The campaign is a bold move from Klarna in the face of criticism. The Swedish firm could have taken a more reflective tack, but has instead opted to go all guns blazing against the big banks. 

And although we aren’t yet ready to give Klarna a free pass, it’s certainly tough to argue that it’s any worse than credit card companies. After all, Klarna might well encourage overspending — but at least it’s overspending without the threat of incurring more than the cost of a purchase (for the vast majority of its products, at least). 

As to whether Klarna is better than credit cards, that is a thornier issue. How do you quantify the potential consumer harm of greater spending with no interest and no fees as a lure, versus the potential harm of getting into credit card debt? While we can’t say definitively that the no interest route is preferable — it is hard to believe that anyone would advocate getting into debt as the better option. 
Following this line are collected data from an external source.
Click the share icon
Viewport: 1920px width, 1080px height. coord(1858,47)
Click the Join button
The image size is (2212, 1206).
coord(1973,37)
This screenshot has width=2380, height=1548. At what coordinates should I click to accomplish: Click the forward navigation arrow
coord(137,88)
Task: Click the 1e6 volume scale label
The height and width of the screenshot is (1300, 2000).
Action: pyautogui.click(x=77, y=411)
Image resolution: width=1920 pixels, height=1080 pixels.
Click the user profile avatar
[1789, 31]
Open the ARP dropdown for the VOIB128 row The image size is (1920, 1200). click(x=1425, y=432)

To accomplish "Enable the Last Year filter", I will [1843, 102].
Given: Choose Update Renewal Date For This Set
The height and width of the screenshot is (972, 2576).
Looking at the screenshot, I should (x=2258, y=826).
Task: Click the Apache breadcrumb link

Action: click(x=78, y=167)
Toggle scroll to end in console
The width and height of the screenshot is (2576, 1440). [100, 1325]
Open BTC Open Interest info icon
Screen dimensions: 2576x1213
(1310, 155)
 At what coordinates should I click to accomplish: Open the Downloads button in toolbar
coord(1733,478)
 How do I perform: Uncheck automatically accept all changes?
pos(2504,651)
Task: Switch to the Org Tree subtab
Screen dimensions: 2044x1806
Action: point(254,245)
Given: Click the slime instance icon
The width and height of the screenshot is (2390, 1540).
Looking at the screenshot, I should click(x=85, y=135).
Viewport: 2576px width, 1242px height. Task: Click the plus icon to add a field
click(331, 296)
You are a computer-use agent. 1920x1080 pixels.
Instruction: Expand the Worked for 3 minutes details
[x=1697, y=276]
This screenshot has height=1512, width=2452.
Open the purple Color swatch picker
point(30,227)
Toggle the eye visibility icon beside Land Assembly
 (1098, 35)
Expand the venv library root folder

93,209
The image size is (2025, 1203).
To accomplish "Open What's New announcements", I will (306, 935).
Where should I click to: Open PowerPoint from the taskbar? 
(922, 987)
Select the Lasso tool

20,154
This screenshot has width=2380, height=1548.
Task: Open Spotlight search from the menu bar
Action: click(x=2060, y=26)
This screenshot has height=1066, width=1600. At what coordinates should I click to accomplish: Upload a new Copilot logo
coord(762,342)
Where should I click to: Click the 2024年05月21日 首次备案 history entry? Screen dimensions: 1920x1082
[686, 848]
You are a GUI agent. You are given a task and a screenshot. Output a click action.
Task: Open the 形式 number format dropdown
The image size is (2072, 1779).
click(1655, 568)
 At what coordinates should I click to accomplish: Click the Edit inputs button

But the real bottom line is this: when faced with public and regulatory criticism, it helps to have $1bn in the bank to splash on “mythbusting”. 

And by the sounds of things, Klarna is set to top up its coffers once again. According to a Business Insider report published May 27, Klarna is set to raise again — this time from tech investor SoftBank — at a valuation north of $40bn. It was valued at $31bn when it raised $1bn in March.

What's extraordinary is that the raise isn’t even the latest bit of Klarna news. On May 27, shortly after news of the SoftBank round broke, the company announced that it had suffered a serious data breach. CEO Sebastian Siemiatkowski said on Twitter that some 9.5k customers had been affected.

All in a week’s work for Europe’s most valuable fintech.